Item position entries
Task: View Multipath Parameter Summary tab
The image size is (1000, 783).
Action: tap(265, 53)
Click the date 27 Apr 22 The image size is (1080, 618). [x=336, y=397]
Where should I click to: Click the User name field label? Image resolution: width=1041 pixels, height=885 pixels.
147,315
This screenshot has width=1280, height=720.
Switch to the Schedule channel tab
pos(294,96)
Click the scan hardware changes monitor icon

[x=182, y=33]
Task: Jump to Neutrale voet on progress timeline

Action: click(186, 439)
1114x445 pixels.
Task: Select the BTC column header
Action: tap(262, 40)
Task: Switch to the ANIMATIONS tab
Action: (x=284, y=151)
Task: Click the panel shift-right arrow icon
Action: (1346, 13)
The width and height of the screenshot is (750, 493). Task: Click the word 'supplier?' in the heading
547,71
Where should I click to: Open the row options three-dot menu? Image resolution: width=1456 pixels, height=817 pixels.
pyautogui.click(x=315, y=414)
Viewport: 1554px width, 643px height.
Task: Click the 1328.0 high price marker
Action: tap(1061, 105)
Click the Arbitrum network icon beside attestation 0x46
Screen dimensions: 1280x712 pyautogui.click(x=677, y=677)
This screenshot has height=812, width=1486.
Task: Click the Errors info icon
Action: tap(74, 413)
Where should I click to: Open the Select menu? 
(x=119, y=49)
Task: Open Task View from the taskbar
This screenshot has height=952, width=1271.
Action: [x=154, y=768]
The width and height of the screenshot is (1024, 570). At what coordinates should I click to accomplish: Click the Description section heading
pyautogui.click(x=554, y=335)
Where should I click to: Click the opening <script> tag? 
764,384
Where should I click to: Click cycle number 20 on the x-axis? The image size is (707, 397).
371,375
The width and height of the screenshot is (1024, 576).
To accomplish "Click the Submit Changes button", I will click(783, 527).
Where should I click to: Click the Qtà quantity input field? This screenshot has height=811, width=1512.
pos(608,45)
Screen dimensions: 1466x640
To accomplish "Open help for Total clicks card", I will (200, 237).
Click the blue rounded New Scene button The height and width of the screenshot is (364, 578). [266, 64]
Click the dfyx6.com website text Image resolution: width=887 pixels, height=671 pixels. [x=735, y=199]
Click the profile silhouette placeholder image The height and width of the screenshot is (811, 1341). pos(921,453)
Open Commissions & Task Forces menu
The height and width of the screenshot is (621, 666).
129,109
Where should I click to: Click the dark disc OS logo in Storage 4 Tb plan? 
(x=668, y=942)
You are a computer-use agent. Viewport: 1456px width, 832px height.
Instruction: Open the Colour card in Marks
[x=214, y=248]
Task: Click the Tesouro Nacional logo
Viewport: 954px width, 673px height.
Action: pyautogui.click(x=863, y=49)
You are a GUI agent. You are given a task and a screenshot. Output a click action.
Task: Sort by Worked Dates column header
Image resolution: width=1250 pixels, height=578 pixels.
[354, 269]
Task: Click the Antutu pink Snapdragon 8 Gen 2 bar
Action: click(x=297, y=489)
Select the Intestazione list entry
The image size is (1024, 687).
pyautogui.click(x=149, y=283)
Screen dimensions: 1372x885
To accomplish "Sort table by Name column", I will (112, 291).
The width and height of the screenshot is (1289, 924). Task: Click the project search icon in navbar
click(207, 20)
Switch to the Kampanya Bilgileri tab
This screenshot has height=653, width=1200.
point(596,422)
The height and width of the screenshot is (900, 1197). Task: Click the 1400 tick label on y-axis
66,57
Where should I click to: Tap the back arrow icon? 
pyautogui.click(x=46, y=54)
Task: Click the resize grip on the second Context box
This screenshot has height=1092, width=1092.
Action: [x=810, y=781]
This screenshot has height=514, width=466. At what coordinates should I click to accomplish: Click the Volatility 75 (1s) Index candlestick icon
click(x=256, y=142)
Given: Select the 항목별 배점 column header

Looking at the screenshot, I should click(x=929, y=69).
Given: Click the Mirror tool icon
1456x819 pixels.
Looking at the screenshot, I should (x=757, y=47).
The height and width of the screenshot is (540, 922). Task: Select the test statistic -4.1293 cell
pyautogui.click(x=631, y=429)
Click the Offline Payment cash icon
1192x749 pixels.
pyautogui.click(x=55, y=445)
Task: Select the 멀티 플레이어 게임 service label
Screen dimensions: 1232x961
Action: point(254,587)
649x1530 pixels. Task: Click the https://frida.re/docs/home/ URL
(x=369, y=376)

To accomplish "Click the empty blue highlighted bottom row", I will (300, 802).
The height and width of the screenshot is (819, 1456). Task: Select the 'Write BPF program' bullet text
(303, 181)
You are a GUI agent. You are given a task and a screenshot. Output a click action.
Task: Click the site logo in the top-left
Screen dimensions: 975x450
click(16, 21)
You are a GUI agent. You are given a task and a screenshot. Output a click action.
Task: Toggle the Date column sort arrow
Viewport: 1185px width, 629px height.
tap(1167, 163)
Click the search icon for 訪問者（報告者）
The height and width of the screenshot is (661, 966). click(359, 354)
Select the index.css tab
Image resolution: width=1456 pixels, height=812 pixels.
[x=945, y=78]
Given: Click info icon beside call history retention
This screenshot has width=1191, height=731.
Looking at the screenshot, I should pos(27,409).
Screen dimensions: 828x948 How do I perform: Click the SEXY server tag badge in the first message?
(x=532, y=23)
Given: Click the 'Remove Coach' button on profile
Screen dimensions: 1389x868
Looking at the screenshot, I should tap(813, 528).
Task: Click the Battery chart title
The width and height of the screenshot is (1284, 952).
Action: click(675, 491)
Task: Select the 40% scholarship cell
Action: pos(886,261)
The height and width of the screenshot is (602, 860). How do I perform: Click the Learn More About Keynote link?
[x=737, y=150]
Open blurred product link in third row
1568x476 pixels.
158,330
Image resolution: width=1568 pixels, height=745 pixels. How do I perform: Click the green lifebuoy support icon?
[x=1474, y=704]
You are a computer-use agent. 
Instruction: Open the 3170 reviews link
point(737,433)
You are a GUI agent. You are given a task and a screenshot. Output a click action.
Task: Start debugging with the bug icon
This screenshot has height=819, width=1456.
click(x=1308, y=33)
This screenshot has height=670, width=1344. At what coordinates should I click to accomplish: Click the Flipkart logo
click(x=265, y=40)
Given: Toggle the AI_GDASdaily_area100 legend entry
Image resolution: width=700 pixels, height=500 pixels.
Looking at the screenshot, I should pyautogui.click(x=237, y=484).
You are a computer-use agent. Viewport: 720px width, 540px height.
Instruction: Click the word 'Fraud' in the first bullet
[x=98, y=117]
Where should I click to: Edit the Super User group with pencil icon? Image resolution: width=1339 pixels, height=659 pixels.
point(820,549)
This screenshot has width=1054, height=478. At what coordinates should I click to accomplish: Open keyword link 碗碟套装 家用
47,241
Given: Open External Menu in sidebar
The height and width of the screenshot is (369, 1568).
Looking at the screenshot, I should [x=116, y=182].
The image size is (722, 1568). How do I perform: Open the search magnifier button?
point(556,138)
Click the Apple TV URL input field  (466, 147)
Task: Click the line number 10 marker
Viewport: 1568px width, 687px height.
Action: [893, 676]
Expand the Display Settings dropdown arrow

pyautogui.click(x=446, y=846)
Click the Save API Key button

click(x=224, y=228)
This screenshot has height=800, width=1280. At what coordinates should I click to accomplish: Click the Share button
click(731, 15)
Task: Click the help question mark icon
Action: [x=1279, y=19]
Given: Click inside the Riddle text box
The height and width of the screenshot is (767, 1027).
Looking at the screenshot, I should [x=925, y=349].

--- WHAT TO WORK ON ---
Extract every line of the items above that contains the string "Select", and copy each one unchanged.

--- ANSWER FOR THE TASK ---
Task: Select the BTC column header
Where should I click to: Open the Select menu? 
Select the Intestazione list entry
Given: Select the 항목별 배점 column header
The height and width of the screenshot is (540, 922). Task: Select the test statistic -4.1293 cell
Task: Select the 멀티 플레이어 게임 service label
The height and width of the screenshot is (819, 1456). Task: Select the 'Write BPF program' bullet text
Select the index.css tab
Task: Select the 40% scholarship cell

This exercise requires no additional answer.